# Extract to read:

* BEGIN *

# What is excelsior used for outside the hobby,



## nasty bugger (Dec 30, 2008)

and where could I get it locally? Or more to, what kind of business would have it that I could get it from.

I was up on the mountain for Christmas, and my dad has some aspen logs, but I didn't think to bring one home.


----------



## kamakiri (Dec 30, 2008)

I got mine from a craft store (Michael's). Girl at the store said she didn't have any...I figured they would, so I found it myself!


----------



## nasty bugger (Dec 30, 2008)

That's what I thought. I called a hobby shop, and she said they didn't carry it, but to go to some shipping place, but I thought it was used for some kind or hobby or craft.

Thanks.


----------



## yen_saw (Dec 31, 2008)

Hobby Lobby and Walmart carry them too. Most of the time they are used for decoration on fake plants and also used in gift basket.


----------



## Rick (Dec 31, 2008)

I bought a huge bag years ago and have barely even touched it. Just don't find it that useful in the hobby.


----------



## kamakiri (Jan 1, 2009)

Originally, I think was used to stuff stuffed animals. Steiff bears and such. Probably also for old furniture...before we had metal springs and polyester batt.


----------



## nasty bugger (Jan 2, 2009)

I've been using the coffee filter's in my ff cultures, but it looks like it could collapse easily and cover the culture and keep the ff's from the food and culture, so I want to try the excelsior, but that may be a waste also, but I'll see. It should be inexpensive enough to try.

Thanks


----------



## Rick (Jan 2, 2009)

nasty bugger said:


> I've been using the coffee filter's in my ff cultures, but it looks like it could collapse easily and cover the culture and keep the ff's from the food and culture, so I want to try the excelsior, but that may be a waste also, but I'll see. It should be inexpensive enough to try.Thanks


I have the same results by using nothing at all however I do like that plastic screen looking stuff.


----------



## damizz (Jan 2, 2009)

nasty bugger said:


> I've been using the coffee filter's in my ff cultures, but it looks like it could collapse easily and cover the culture and keep the ff's from the food and culture, so I want to try the excelsior, but that may be a waste also, but I'll see. It should be inexpensive enough to try.Thanks


I have tried so many different items in my FF cultures it isn't even funny. Many people I know swear by excelsior but I have found that taking 3-5 coffee filters and fold them over onto themselves 3 times to form a cone and then snip the closed end off with scissors. I find that this allows the maggots to crawl up the middle of the filters and I have probably 50% better yields with this method over excelsior. I also have never had problems with the filters collapsing over, just make sure your culture isn't too moist.

* END *

# Problems to work on:
1. In the excelsior thread, switch "Walmart" to "Target" and give everything from "## yen_saw (Dec" down to "in gift basket.".
2. Pick up the forum thread on excelsior after its final post and carry it on.

[Stored data]
* BEGIN *

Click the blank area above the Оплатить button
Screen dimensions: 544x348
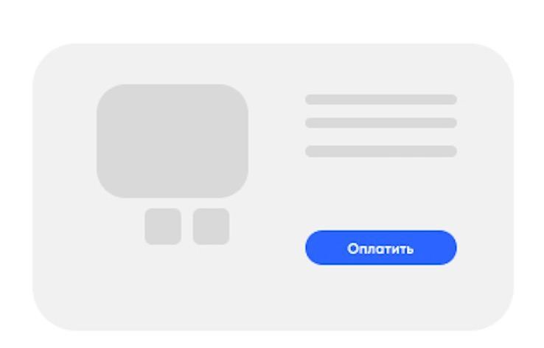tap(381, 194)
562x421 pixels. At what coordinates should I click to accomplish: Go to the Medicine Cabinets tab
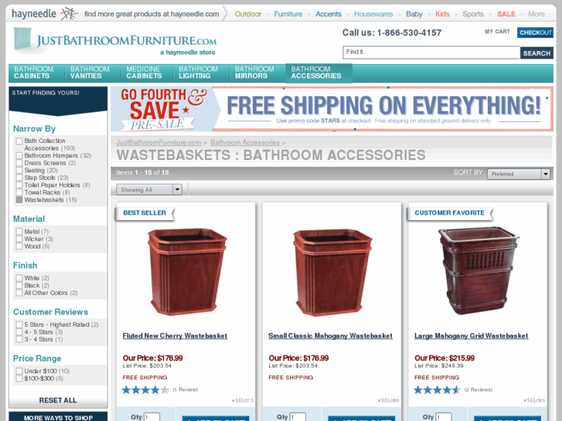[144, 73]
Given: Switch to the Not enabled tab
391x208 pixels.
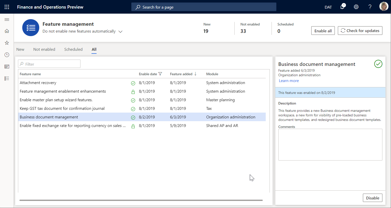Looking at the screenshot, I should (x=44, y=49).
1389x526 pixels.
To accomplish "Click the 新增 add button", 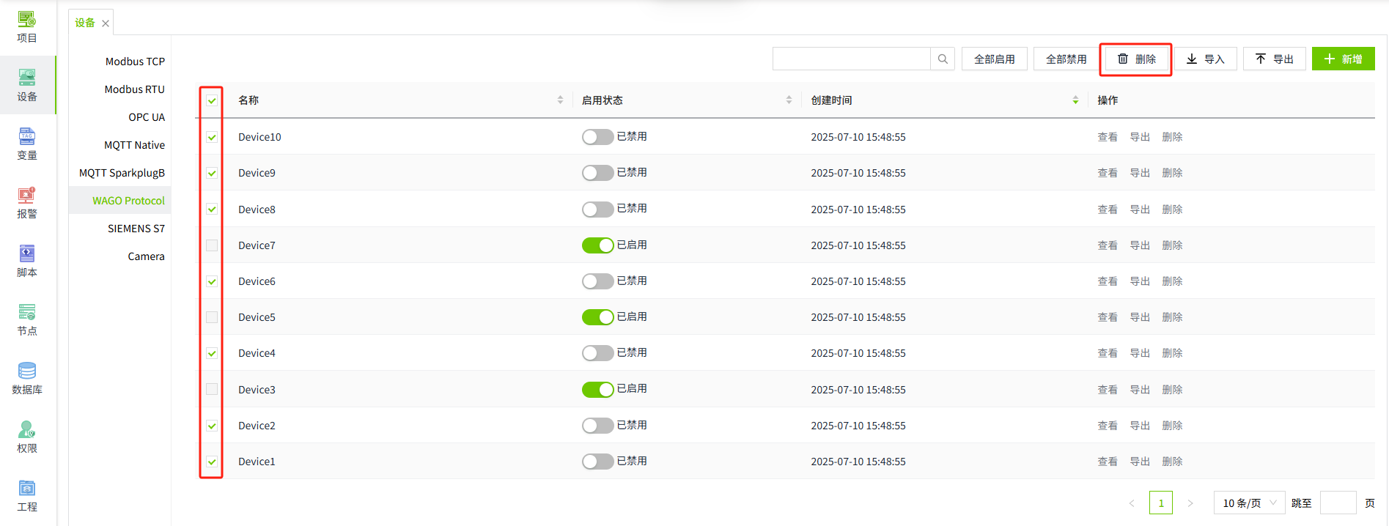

* END *

# Answers to the exercises:
1.
## yen_saw (Dec 31, 2008)

Hobby Lobby and Target carry them too. Most of the time they are used for decoration on fake plants and also used in gift basket.

2.
----------



## Katnapper (Jan 2, 2009)

damizz said:


> I have tried so many different items in my FF cultures it isn't even funny. Many people I know swear by excelsior but I have found that taking 3-5 coffee filters and fold them over onto themselves 3 times to form a cone and then snip the closed end off with scissors. I find that this allows the maggots to crawl up the middle of the filters and I have probably 50% better yields with this method over excelsior. I also have never had problems with the filters collapsing over, just make sure your culture isn't too moist.


Hey damizz, thanks for the idea. I recently bought some coffee filters at the Dollar Store to try out in my ff cultures, and am planning on making some up today.

Question... After you cut the closed end of the coned filters, do you stick that cut off end down into the media? That's what I'm assuming... but I'd like to know if this is what you do for sure. Thanks!


----------



## damizz (Jan 2, 2009)

Katnapper said:


> Question... After you cut the closed end of the coned filters, do you stick that cut off end down into the media? That's what I'm assuming... but I'd like to know if this is what you do for sure. Thanks!


Yep, I guess I left that part out


----------



## Katnapper (Jan 2, 2009)

damizz said:


> Yep, I guess I left that part out


Thanks!


----------



## Katnapper (Jan 5, 2009)

Damizz, I used your method with the coffee filters when I made my latest batch of cultures. But I did alter the configuration slightly by using 4 layers, and adding 5 or 6 Popsicle sticks between them at various intervals. I thought it might prevent any collapsing issue by adding some support; But mainly to kind of separate the layers and provide space and a means by which the maggots can come up from the media on to the internal layers. I also thought they might help keep the filters tacked down into the media, so they wouldn't fall out when I turned the culture upside down and tapped. They add additional surface area too, and I notice the ff's like to perch on them.

I guess I'll see how it goees... but I'm optimistic.  Thanks again for the idea. I'd heard of using coffee filters, but wasn't sure how to arrange them in the cups before you explained how you did it. They sure are a very cost effective alternative to excelsior!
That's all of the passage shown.